Il s’agit du pendant le plus connu des politiques de censure et de propagande pendant la Guerre
Froide. Le FBI est chargé de l’espionnage intérieur et traque les sympathisants communistes au
sein de l’administration étasunienne. Mais le monde de la culture est également visé, et plusieurs
enquêtes visent les influences de personnes travaillant à Hollywood. Par exemple, Charlie Chaplin
est accusé de subversion idéologique et part s’installer en Europe.
Ces affaires ouvrent la voie à la période la plus violente de la répression aux Etats-Unis. Cette
politique est menée par le sénateur MacCarthy. Plusieurs millions de personnes sont surveillées et
des milliers vont perdre leur emploi. Plusieurs procès ont lieu contre des personnes accusées,
parfois sans preuve, de proximité avec les idées communistes, voire d’espionnage. Par exemple,
les époux Rosenberg sont exécutés en 1953 sur la chaise électrique pour espionnage.

- Les nouvelles purges staliniennes en URSS :


Staline organise une forte répression entre 1950 et 1953 dans l’administration soviétique mais
aussi dans le monde de la culture. L’objectif est de supprimer tous les commentaires bienveillants
destinés à la culture occidentale (cinéma, littérature, philosophie). Ce système de censure voit son
âge d’or avec l’apogée du système concentrationnaire soviétique (goulags).

- Campagnes d’organisations privées soutenues par la CIA en Europe :


Le Mouvement de la Paix est un mouvement de masse progressiste créé en France et qui se
mondialise entre la fin des années 40 et le début des années 50. De nombreux intellectuels
européens rejoignent l’initiative comme Joliot-Curie ou Picasso, et demandent l’interdiction de
l’usage de la bombe atomique lors de l’appel de Stockholm en 1950. Cet appel recueille plusieurs
millions de signatures partout en Europe, dont 10 millions en France.
Face à cette initiative clairement orientée contre l'impérialisme des Etats-Unis, le pouvoir
étasunien et ses alliés européens cherchent à créer une organisation de propagande contre les
idées progressistes du Mouvement de la Paix. Avec le soutien de la CIA, le Mouvement Paix et
Liberté est créé en 1950, notamment en France. La propagande s’établit en Europe, notamment
par le biais de Radio Free Europe qui diffuse les appels contre le communisme.

II- FAIRE LA GUERRE FROIDE (1953-années 70)

A- La mort de Staline et la « coexistence pacifique »

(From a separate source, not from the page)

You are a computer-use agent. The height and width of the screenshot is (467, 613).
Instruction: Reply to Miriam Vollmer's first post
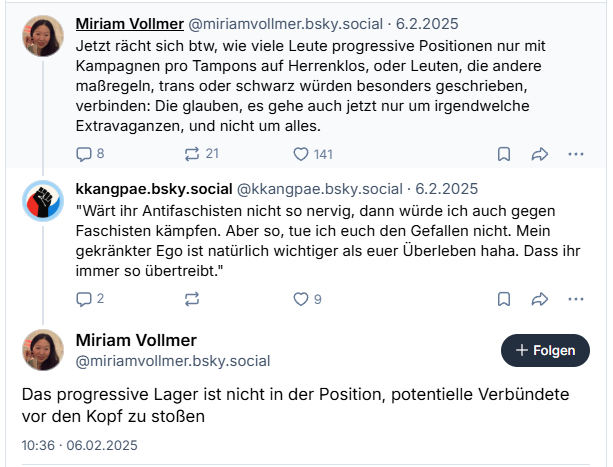[x=84, y=153]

Au début des années 50, un conflit protéiforme (qui prend plusieurs formes) s’est installé : en effet
la Guerre Froide est un affrontement économique, culturel, idéologique, militaire et énergétique. Ce conflit
structure les politiques intérieures et extérieures de la totalité des puissances mondiales.
En mars 1953, Staline meurt. Il s’agit d’un électrochoc géopolitique majeur pour deux raisons
principales. Premièrement, ce dernier n’a pas préparé sa succession. Aucun héritier légitime n’est prévu.
Deuxièmement, Staline emporte avec lui sa stratégie de purge et d’affrontement tous azimuts.

Cet épisode coïncide avec la fin des combats en Corée, par épuisement. Après une offensive
éclair des troupes étasuniennes soutenues par l’ONU en 1950, l’intervention chinoise auprès de la Corée
du Nord repousse MacArthur (général étasunien) sous le 38ème parallèle. En 1953, la guerre s’éternise et
les positions sont globalement les mêmes qu’au début de la guerre.
La guerre de Corée a le mérite de nous informer sur le degré d’implication des deux Grands dans
le conflit. Les Etats-Unis sont prêts à intervenir mais ne font plus usage de l’arme atomique. L'URSS, de
son côté, préfère rester en léger retrait pour sauvegarder la survie de son bloc.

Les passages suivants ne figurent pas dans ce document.